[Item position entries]
···

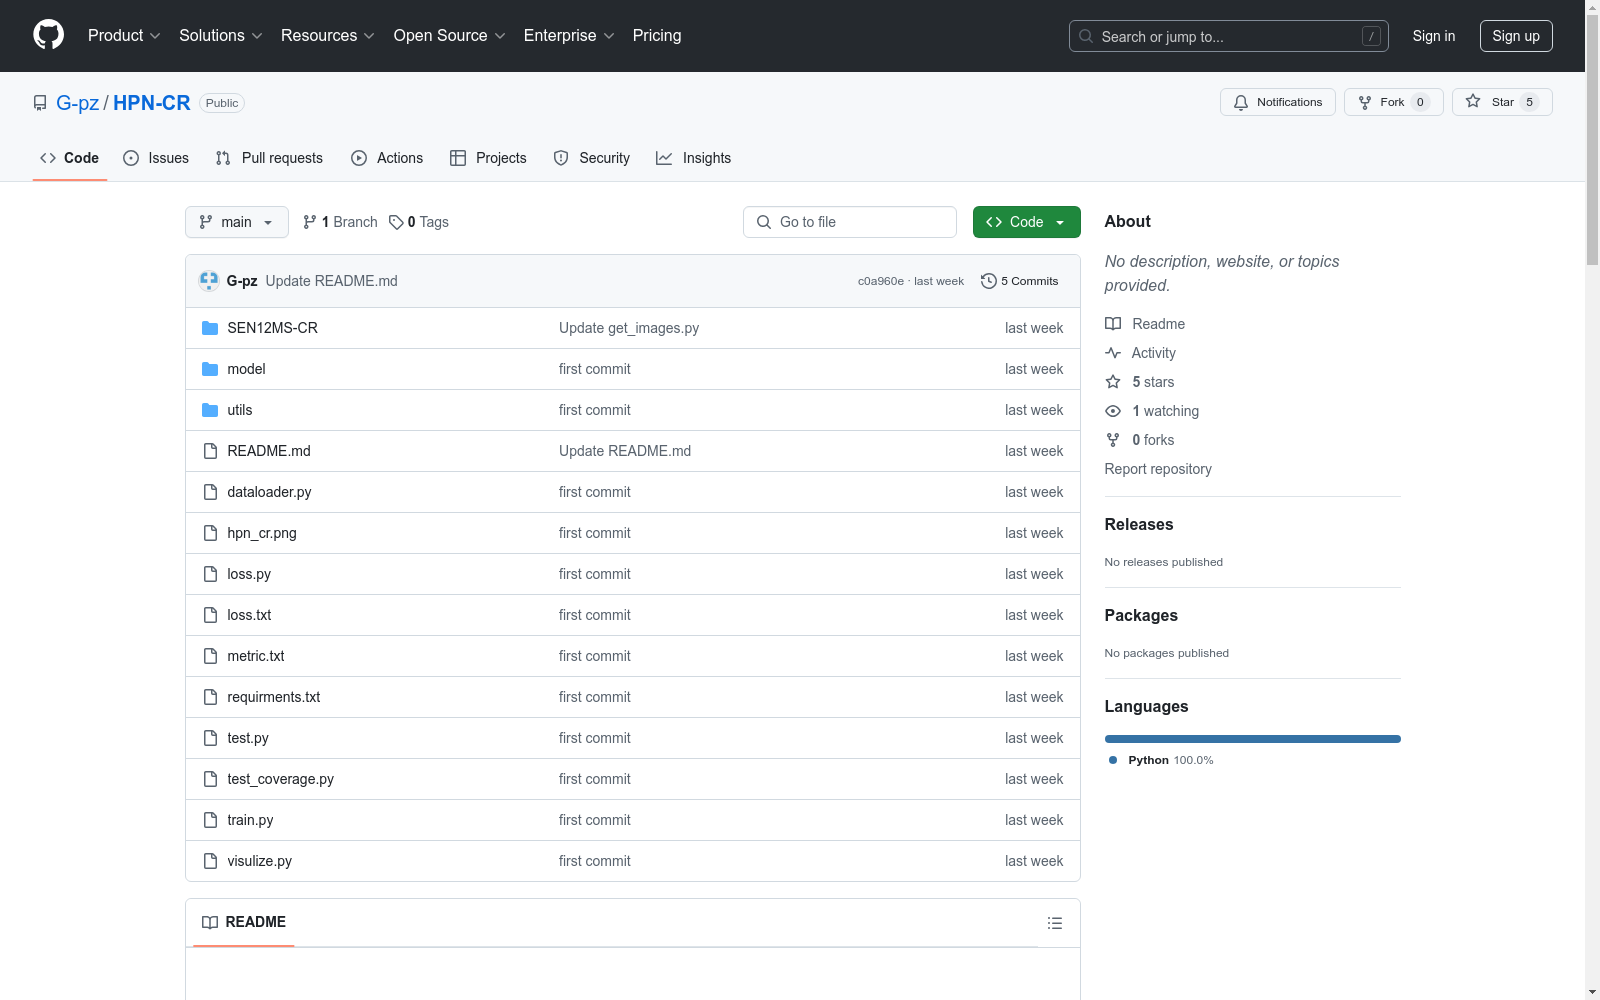
Task: Expand the Product menu
Action: coord(124,36)
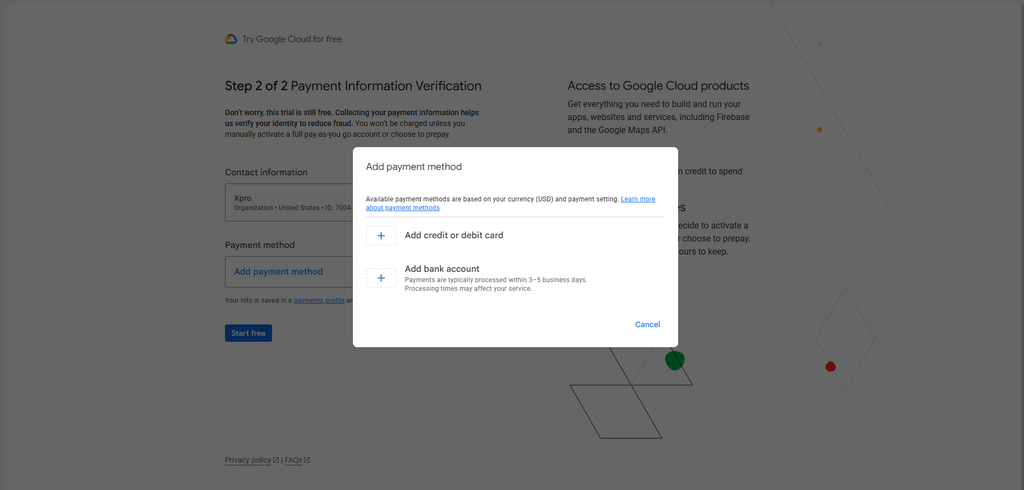Click the Xpro contact information box
1024x490 pixels.
[289, 203]
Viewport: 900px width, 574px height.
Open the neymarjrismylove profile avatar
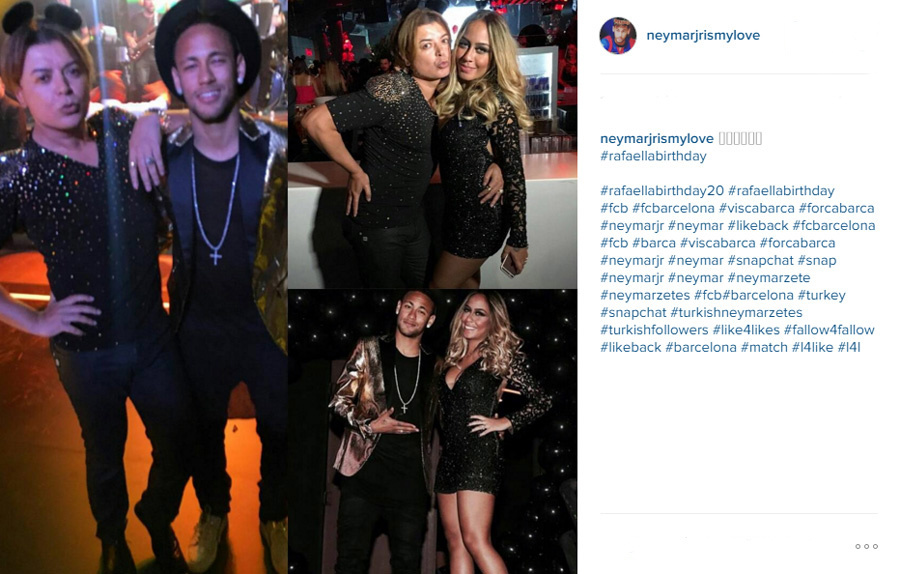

···

YOUR INSTRUCTIONS: Rewrite everything from the line containing "Viewport: 900px width, 574px height." down to the end of the items, replacing "avatar" with "icon" and keeping all else the same. Leave out the pictures.

TASK OUTPUT:
Viewport: 900px width, 574px height.
Open the neymarjrismylove profile icon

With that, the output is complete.